Saved entries:
◆ ◆ ◆ ◆ ◆ ◆ ◆

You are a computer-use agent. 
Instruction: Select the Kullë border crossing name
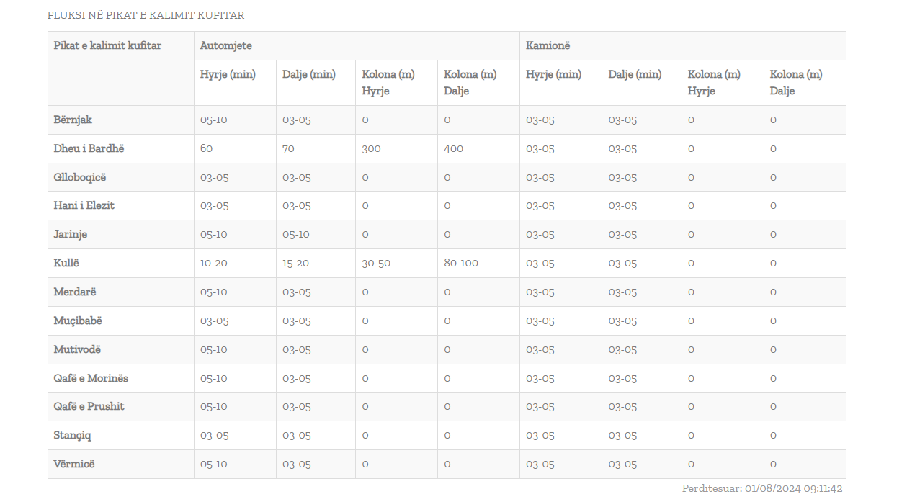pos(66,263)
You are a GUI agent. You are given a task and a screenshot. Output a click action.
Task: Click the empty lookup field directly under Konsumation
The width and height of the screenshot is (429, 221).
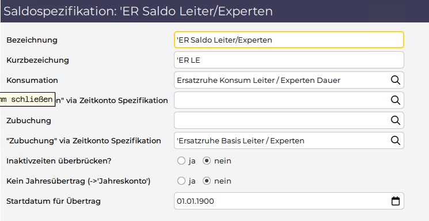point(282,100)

◆ ◆ ◆ ◆ ◆ ◆ ◆

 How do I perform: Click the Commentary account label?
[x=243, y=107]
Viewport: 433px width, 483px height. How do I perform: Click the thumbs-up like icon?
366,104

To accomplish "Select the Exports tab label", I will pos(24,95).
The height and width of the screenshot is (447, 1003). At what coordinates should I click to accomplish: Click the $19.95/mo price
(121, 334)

◆ ◆ ◆ ◆ ◆ ◆ ◆

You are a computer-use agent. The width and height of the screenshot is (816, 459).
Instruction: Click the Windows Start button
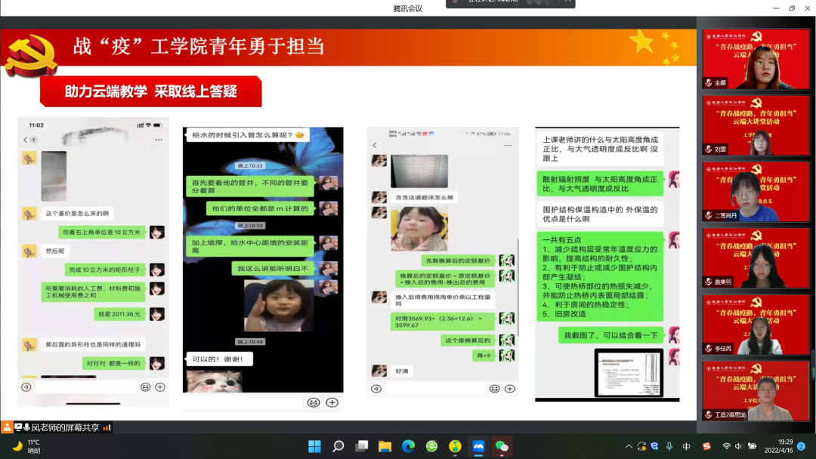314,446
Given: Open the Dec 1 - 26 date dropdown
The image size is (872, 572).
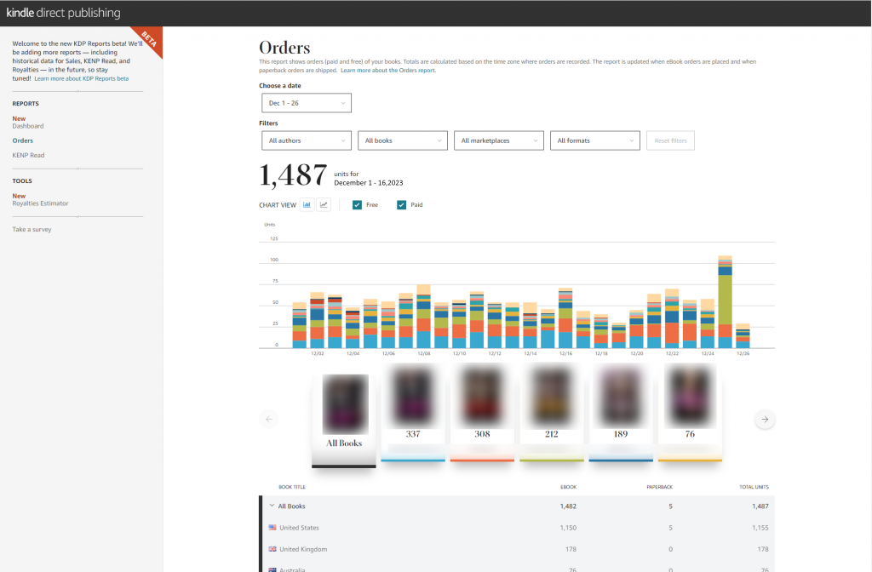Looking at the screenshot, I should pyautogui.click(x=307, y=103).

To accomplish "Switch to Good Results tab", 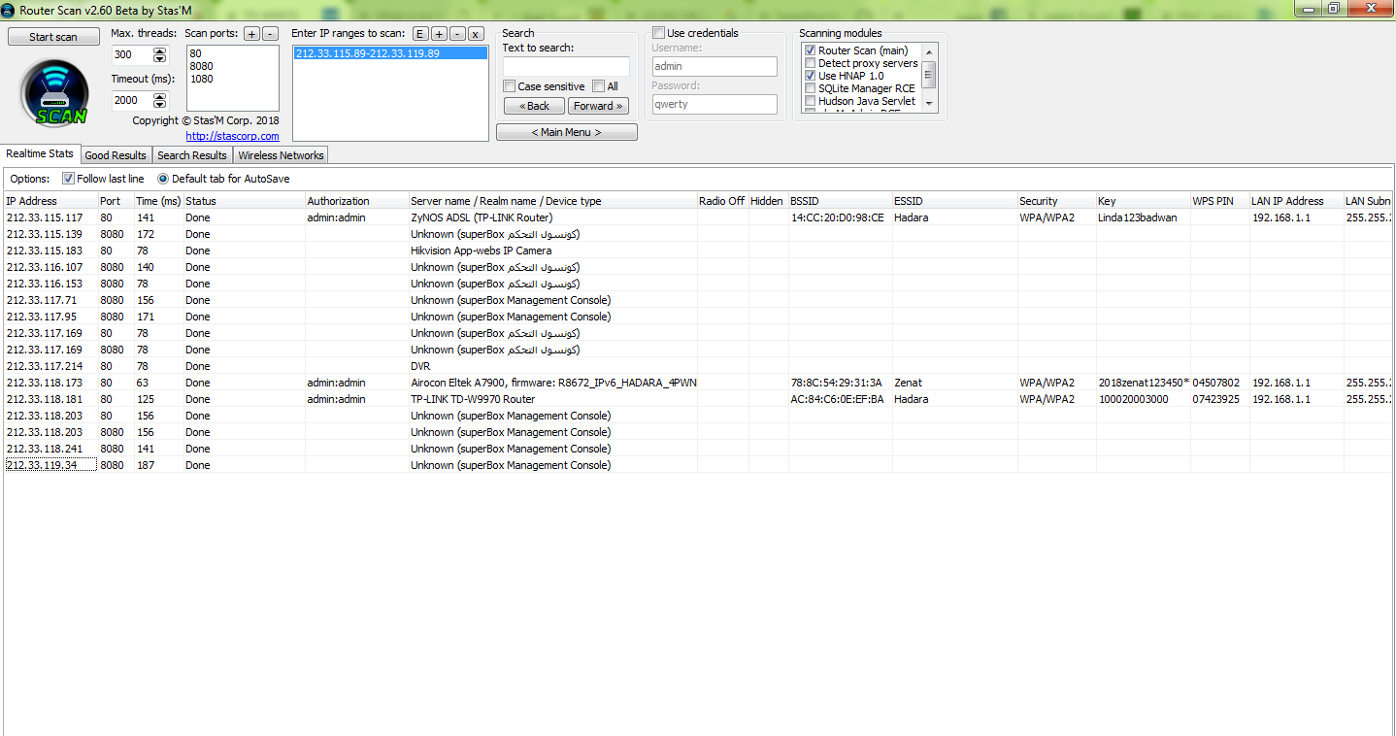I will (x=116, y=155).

◆ ◆ ◆ ◆ ◆ ◆ ◆

TASK TO COMPLETE:
Scan the entries above for the string "computer", and copy every line where it turns up.

ANSWER TO THIS EXERCISE:
You are a computer-use agent. 
You are a computer-use agent. The width and height of the screenshot is (816, 459).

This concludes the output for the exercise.